First Mutual has sparked outrage on social media for offering a pensioner US$45 for a US$2 600 investment that they made 26 years ago. The customer, Mr Muzivi invested in First Mutual Pension Preservation Mutual Funds back in 1996 and was promised a payout of about $10 million ZWD (note the currency) which would have given him a pension of around $1.9 million ZWD per month for the rest of his life once he had reached the age of 65. Now Old Mutual is offering a mere $18 000 ZWL (again note the currency) once-off payment to clear this whole investment up.

The letter to Mr Muzivi from back in 1996

For the sake of comparison let us restate the key figures of this letter in amounts you can understand:

  • $10 million ZWD from 1996 is roughly US$1.429 million
  • $1.9 million ZWD from 1996 is equal to US$271 428.57
  • Mr J. Muzivi invested about $15 600 ZWD which is roughly $2 228 ZWL

NB, We used a very conservative rate of $7 ZWD as to 1 USD here. We also rounded up the figures to make the easier to digest. We assure you that neither of these things will be material.

In other words, the investor was supposed to get a payout of $271 428 per year but instead First Mutual is offering him US$18 instead! What is even more ironic is that he had invested in a pension fund that was supposed to have protected his money from the very things First Mutual will probably claim have eroded it. Pension preservation funds are created precisely to combat things like inflation which, according to First Mutual, eroded his funds.
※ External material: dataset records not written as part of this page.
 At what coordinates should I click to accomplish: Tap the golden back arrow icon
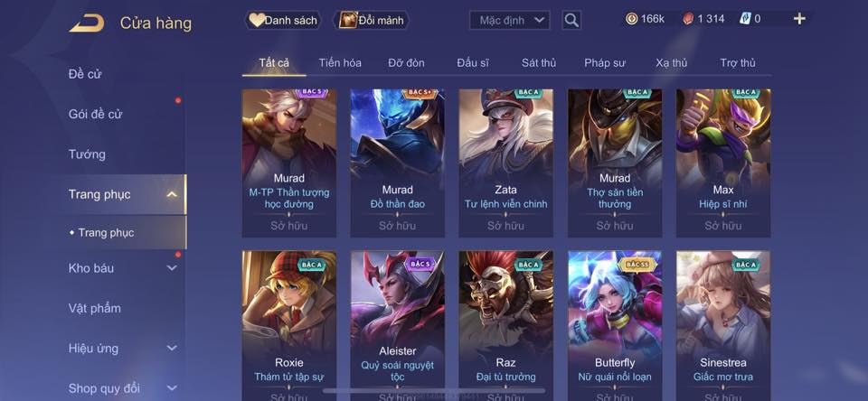coord(87,23)
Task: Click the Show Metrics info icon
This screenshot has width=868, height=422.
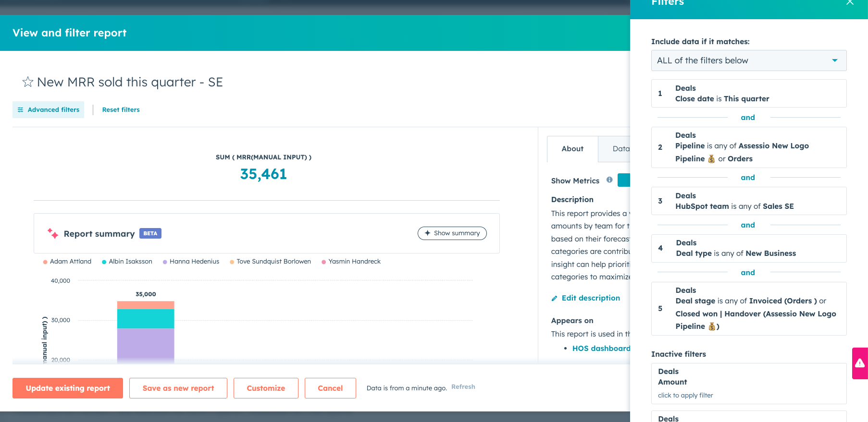Action: tap(609, 180)
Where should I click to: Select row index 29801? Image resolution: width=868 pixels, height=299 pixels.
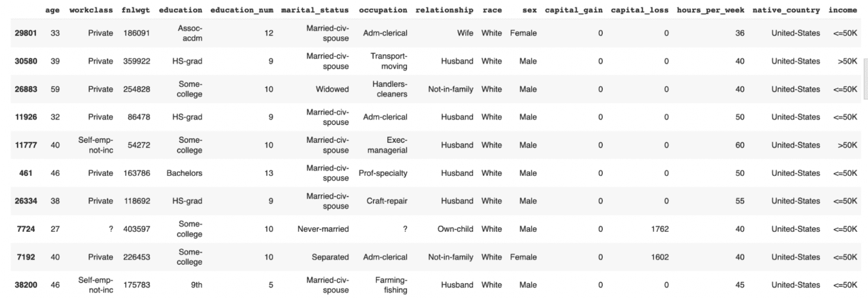point(26,33)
Zimbabweans assurance companies are “scammers”

Zimbabwe’s insurance and pension industry are second only to banks when it comes to being mistrusted by the public. Very few people bother to invest with them anymore because of these perceived scams. They lure people in with promises that whoever invests with them will receive huge payouts. The truth though is that eventually, the pension or insurance company will find a way to wiggle out. The result has been that insurance companies have only found limited niches where they can thrive:

  • Car insurance is a statutory requirement. Every insurance company has some form of car insurance because that is where the money is.
  • Life assurance. Companies like Ecosure, Doves and Nyaradzo have thrived. This is because in Zimbabwean culture getting a dignified send-off is considered important.
  • Pensions because they are again mostly statutory and compulsory

Sadly apart from the Life Assurance sector, the services of players in other sectors have been lacklustre. Even NSSA has often found ways to weasel its way out of paying pensioners. When they do they offer peanuts. Meanwhile, executives at these companies and their investors often get to reap the benefits of fleeced workers who invested with them. Even in the life assurance sector, we have Doves a company that got tangled in a scandal when they shoved a body into a pauper’s grave and buried an empty coffin to cover up their mistake. Car insurance company take their sweet time making payouts whenever they can. Often they demand to make onerous demands and deductions when it comes to making the payment. It is therefore hard not to come to the conclusion that most pension and insurance companies are cheats looking for an opportunity to scam you of your hard-earned money.

Buy shares instead

Companies like FINSEC which operate C-Trade allow you to buy shares as a retail investor. Mr Muzivi would be rich right now if he had say bought Delta Shares. When pension funds cheat you the money is going to their shareholders in most cases. You are better off being a shareholder compared to an investor in a pension fund. Being a shareholder gives you a voice and when the currency roller-coaster reaches the bottom your money’s value is preserved since assets can just be revalued into another currency.